Text shown ::
···

CPC G06N 3/08 (2013.01) [G06F 17/16 (2013.01); G06N 3/02 (2013.01); G06V 10/82 (2022.01); G06T 2207/20 (2013.01)] | 18 Claims |
1. A computer-implemented method for processing a neural network associated with an input matrix having a first number of elements, comprising:
dividing the input matrix into a plurality of vectors, each vector having a second number of elements;
grouping the plurality of vectors into a first group of vectors and a second group of vectors;
assigning vectors in the first group to a plurality of buckets according to a position of a key element in each vector of the first group;
pruning the first group of vectors and the second group of vectors; and
executing the neural network using the first group of pruned vectors and the second group of pruned vectors, wherein the neural network is executed using the first group of pruned vectors in parallel threads corresponding to the plurality of buckets,
wherein grouping the plurality of vectors into the first group of vectors and the second group of vectors further comprises:
determining a pruning ratio for the input matrix;
determining parameters of the first group of vectors and the second group of vectors based on the first number, the second number, and the pruning ratio; and
grouping the plurality of vectors into the first group of vectors and the second group of vectors based on the determined parameters,
the parameters comprising at least one of a bucket size for the plurality of buckets in the first group, a number of empty vectors in the first group, a size of the second group, or a number of non-zero elements to be retained in the second group.
|

···

Recorded information ::
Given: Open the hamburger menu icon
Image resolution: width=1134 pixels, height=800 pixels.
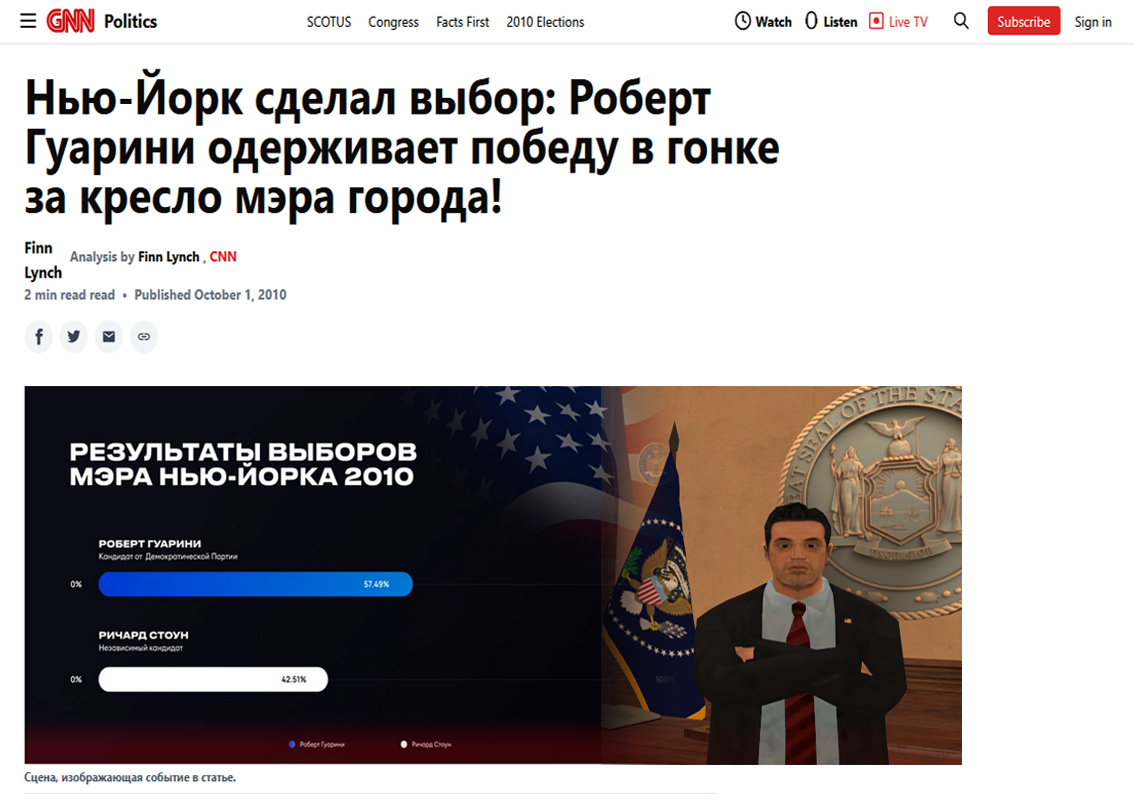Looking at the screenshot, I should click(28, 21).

···

Please state what the patent claim above uses to assign each vector in the first group to a bucket.

Exercise answer :: The position of a key element in that vector.